Une fois les arrhes versées, Il est donc décidé par Houssaine après plusieurs propositions de remplacement que cette traversée se ferait depuis le Village d’Arous jusqu’à celui

de Boutaghrar ou Tamalout (Début de la vallée des roses) en passant par le sommet du M’Goun. Puis notre périple a été de suivre et descendre les  » Assif-n-Oulilimt et Oued M’Goun « .

Une organisation d’enfer est mise en place pour tout le séjour, aussi bien pour l’encadrement que pour tout ce qui est intendance, déplacements en minibus et transport du matériel par mules.

Nous avons passé 6 jours en dehors du temps… loin de tout, dont 3 sans voir âme qui vive, seul au monde , quoi de mieux !…

Ce voyage a été pour nous tous une belle découverte, nous en avons pris plein les mirettes …(se référer aux photos à venir) de plus 3 baptêmes de 4000m ont été réalisé.

Que dire des pique-niques servis par Mohamed le cuistot et cousin d’Houssaine assisté par un des muletiers Mohamed, des petits festins chaque midi et soir.

Le retour sur Grenoble s’est bien déroulé, à une demi-journée prêt nous allions commencer notre confinement sur place car en effet les vols entre France et Maroc ont été suspendus le jour même.

Tout ce que l’on peut dire c’est que nous avons été bien reçus et bien assistés, à refaire… pour moi, ce sera l’année prochaine et toujours en mars.

Et si les dieux sont avec nous viserons le Toubkal à skis suivi d’une virée dans le désert (environ 10 jours).
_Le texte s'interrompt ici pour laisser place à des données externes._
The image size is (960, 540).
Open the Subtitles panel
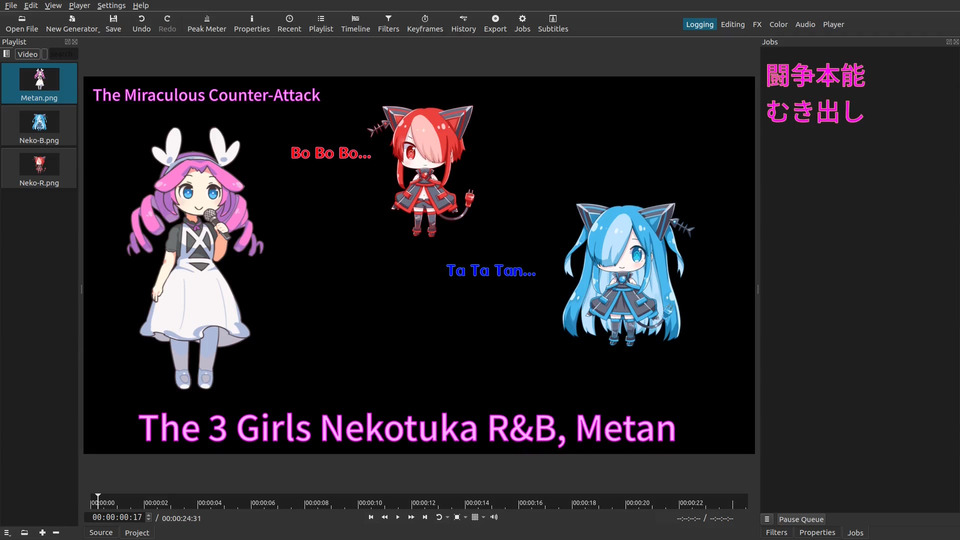553,23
A noter sur vos agendas…..

Merci à toute l’équipe pour sa bonne humeur et d’avoir accepté le changement de programme de dernière minute.

Andrea

27 Octobre : Lacs de la Grande Valloire

Nous étions onze, hier dimanche 27, pour accompagner Philippe, aux lacs de la Grande Valloire. Montée par le sentier raide de la Grande Valloire, descente par celui de la Fouetterie, qui ménage bien les petites pattes (sauf le bas qui est très raide, quand on revient dans la gorge du torrent de la Grande Valloire). Ça nous a fait une jolie bouclette de 1400 m de dénivelé. Beau temps à peine voilé et presque aucun vent du Sud nulle part, sauf un peu au lac noir. Christian s’est trempé dans le lac blanc (si si, tout entier, mais pas longtemps). Et vers le bas, quelques champignons comestibles nous attendaient.

Yann.

20 octobre : Croix du Léat

Nous étions quand même six pour essayer de monter au chalet du Vay par
le sentier perdu que Trottinette avait pratiqué il y a fort fort longtemps.
Las, la draye descendant du col du Pertuis a fait totalement disparaître le
départ, et même au dessus, en regardant d’en face à la jumelle, on ne devine
plus aucun sentier, jusqu’en haut de la gorge, à 200 m sous le chalet (c’est
le seul point d’eau du chalet).

Donc nous n’avions plus qu’à appliquer le plan B, soit faire la boucle
Gleyzin -> refuge de l’Oule -> Croix du Léat -> chalet du Bout. Nous
n’avons pas eu trop de vent sous la face Nord des Portes d’Eglise, et
nous n’avons pas regretté la visite aux sapins Henri II (ou Henri IV, ou Henry VIII,
je ne m’y connais pas trop en style de sapins) et le goûter au chalet du Bout,
la brioche, les gâteaux et le genépi. Il y a eu un gros effondrement de rochers
juste sous le sommet du Charmet de l’Aiguille, très récent car la neige est
absente de cette partie de la face Nord.